Para muchos líderes europeos, la crisis de la eurozona demuestra la necesidad de construir “más Europa”, cuya meta final es lograr una unión política plenamente desarrollada. Si se tiene en cuenta la historia bélica y la división ideológica del continente, como también los desafíos actuales que plantea la globalización, una Europa pacífica, próspera y unida que ejerza influencia en el extranjero es, sin lugar a dudas, un objetivo deseable. Sin embargo, quedan aún desacuerdos de envergadura sobre la manera de alcanzar dicho objetivo.
Históricamente, se consideró que la unión monetaria es la ruta que lleva hacia la unión política. No obstante, la crisis que enfrenta “Europa”, no es tanto un asunto relacionado a la unión política, es más un asunto relativo a la Unión Económica y Monetaria de la Unión Europea. En todo caso, puede que los esfuerzos por mantener unida a la Unión Económica y Monetaria (UEM) nos hubiesen alejado de la meta de una política exterior común al volver a encender dentro de los Estados miembros (sin importar si dichos Estados dan o reciben ayuda financiera) rencores de tinte nacionalista, que esperábamos se hubieran extinguido hace ya mucho tiempo atrás.
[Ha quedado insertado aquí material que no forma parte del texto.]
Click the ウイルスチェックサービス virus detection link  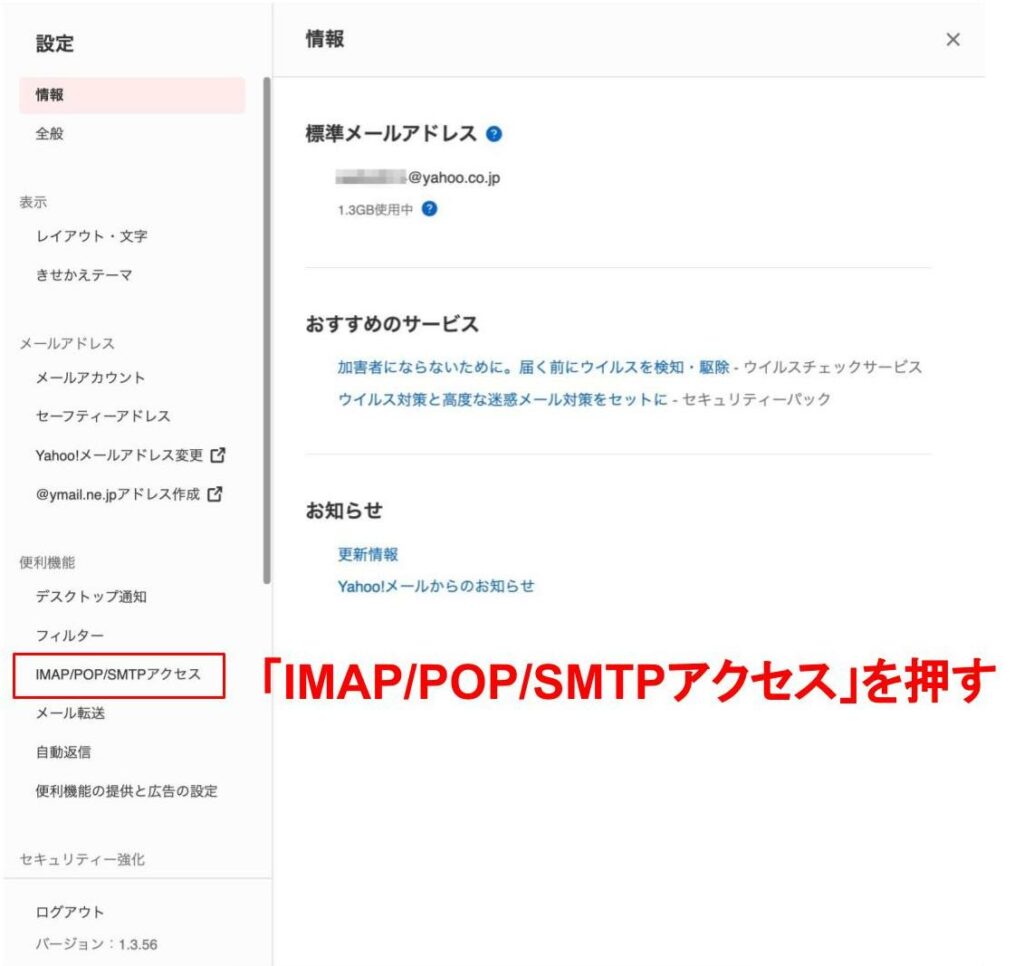coord(533,368)
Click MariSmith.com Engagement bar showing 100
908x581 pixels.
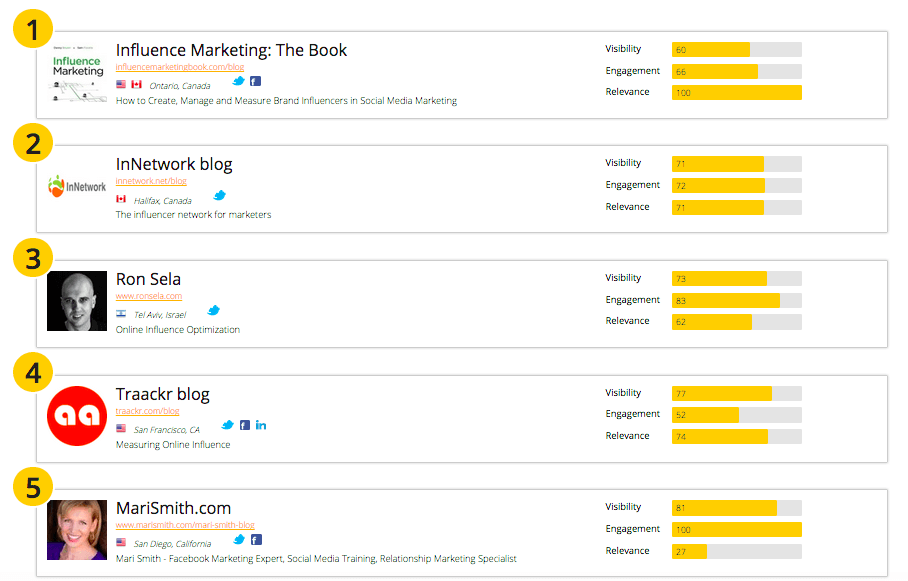click(736, 529)
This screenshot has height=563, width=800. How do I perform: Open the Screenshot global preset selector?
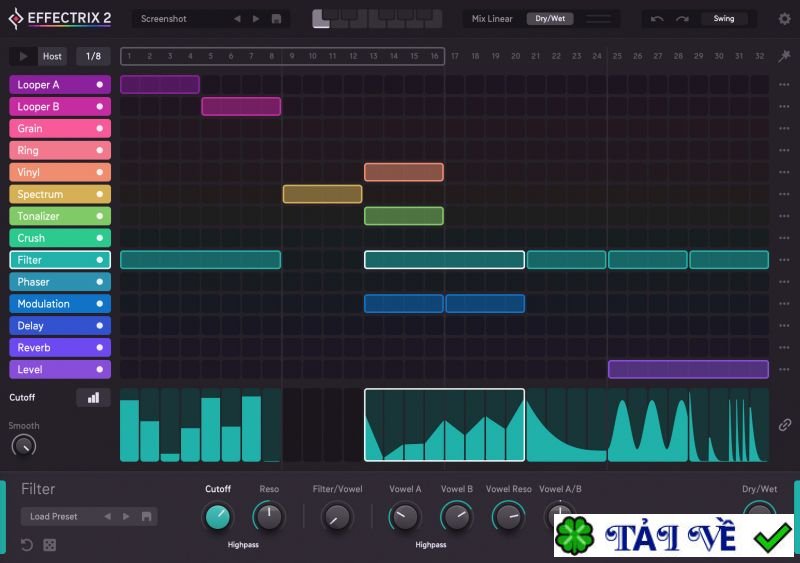coord(180,19)
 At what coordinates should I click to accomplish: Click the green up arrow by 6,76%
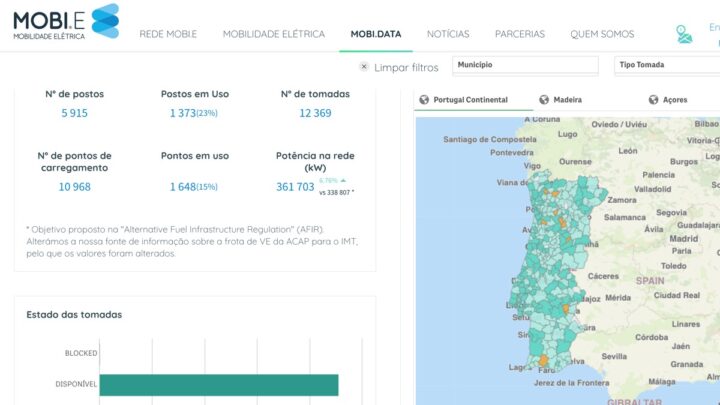point(344,181)
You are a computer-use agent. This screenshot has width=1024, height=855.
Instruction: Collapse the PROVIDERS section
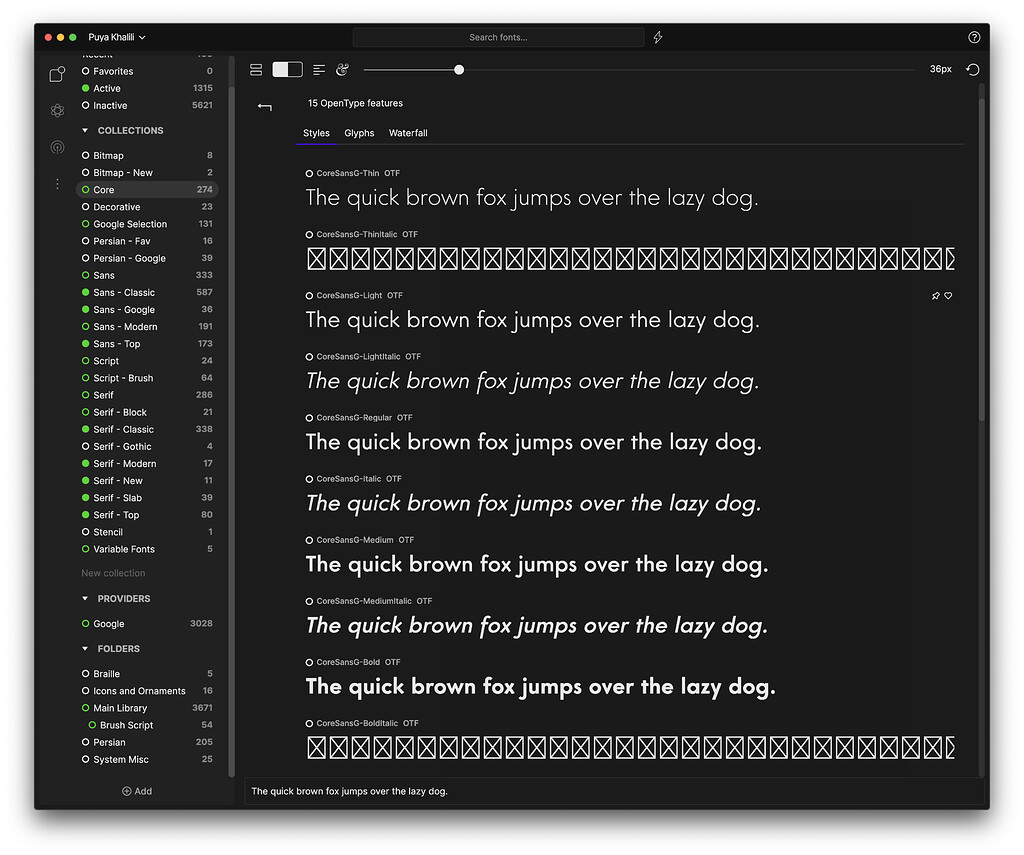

Todas las medidas que apoyan implícitamente la unión política han terminado siendo inconsistentes y peligrosas. Dichas medidas implicaron enormes riesgos financieros para los miembros de la eurozona. Además, alimentaron las tensiones entre sus Estados miembros. Quizás lo más importante es que erosionaron la base sobre la que se apoya la unión política, es decir, la base que se construye cuando se logra persuadir a los ciudadanos de la Unión Europea a cerca de que ellos deben identificarse con la idea de Europa.
El apoyo público a “Europa” depende en gran medida de su propio éxito económico. Ciertamente, son los logros económicos de Europa los que le otorgan una voz política en el mundo. Sin embargo, tal como la crisis actual indica, las economías de la Unión Europea que tienen los mejores desempeños son aquellas con mercados laborales (relativamente) flexibles, tasas de impuesto razonables y libre acceso a las profesiones y negocios. Además, el impulso para dirigirse hacia una reforma económica no provino de la Unión Europea, sino que provino de los gobiernos nacionales.
El proyecto europeo debe partir de la premisa que asevera que las instituciones apropiadas, los derechos de propiedad y la competencia, junto con un sistema fiscal favorable al crecimiento y políticas fiscales sólidas, se constituyen en la base del éxito económico.
Los peligros de un abordaje centralizador se pueden ver en la relación entre los 17 actuales miembros de la eurozona con los 11 Estados de la Unión Europea que no son parte de la eurozona. A medida que los primeros se esfuerzan por lograr una mayor integración, las consecuencias económicas adversas de dichos esfuerzos, con mucha probabilidad van a disuadir a los segundos de participar en la Unión Económica y Monetaria (lo que pudiese ser otra señal de que la competencia institucional no se puede suprimir para siempre).
Hay una enorme cantidad de áreas en las que la acción común a nivel de la Unión Europea es a la vez adecuada y eficaz. La política ambiental es claramente una de ellas. Sin embargo, la centralización de la toma de decisiones económicas, como un fin en sí mismo, no puede sustentar una Europa próspera y poderosa.
Jean Monnet, uno de los fundadores de la Unión Europea, dijo en una ocasión que si hubiese tenido la oportunidad de comenzar de nuevo el proceso de integración europea, hubiese comenzado con la cultura: una dimensión en la que no necesitamos ni queremos centralización.
La riqueza cultural de Europa consiste precisamente en su diversidad; de manera similar, la base de los logros más admirables de Europa ha sido la competencia entre personas, instituciones y lugares. El malestar económico actual de Europa refleja los esfuerzos prolongados de los líderes europeos por negar lo que es evidente.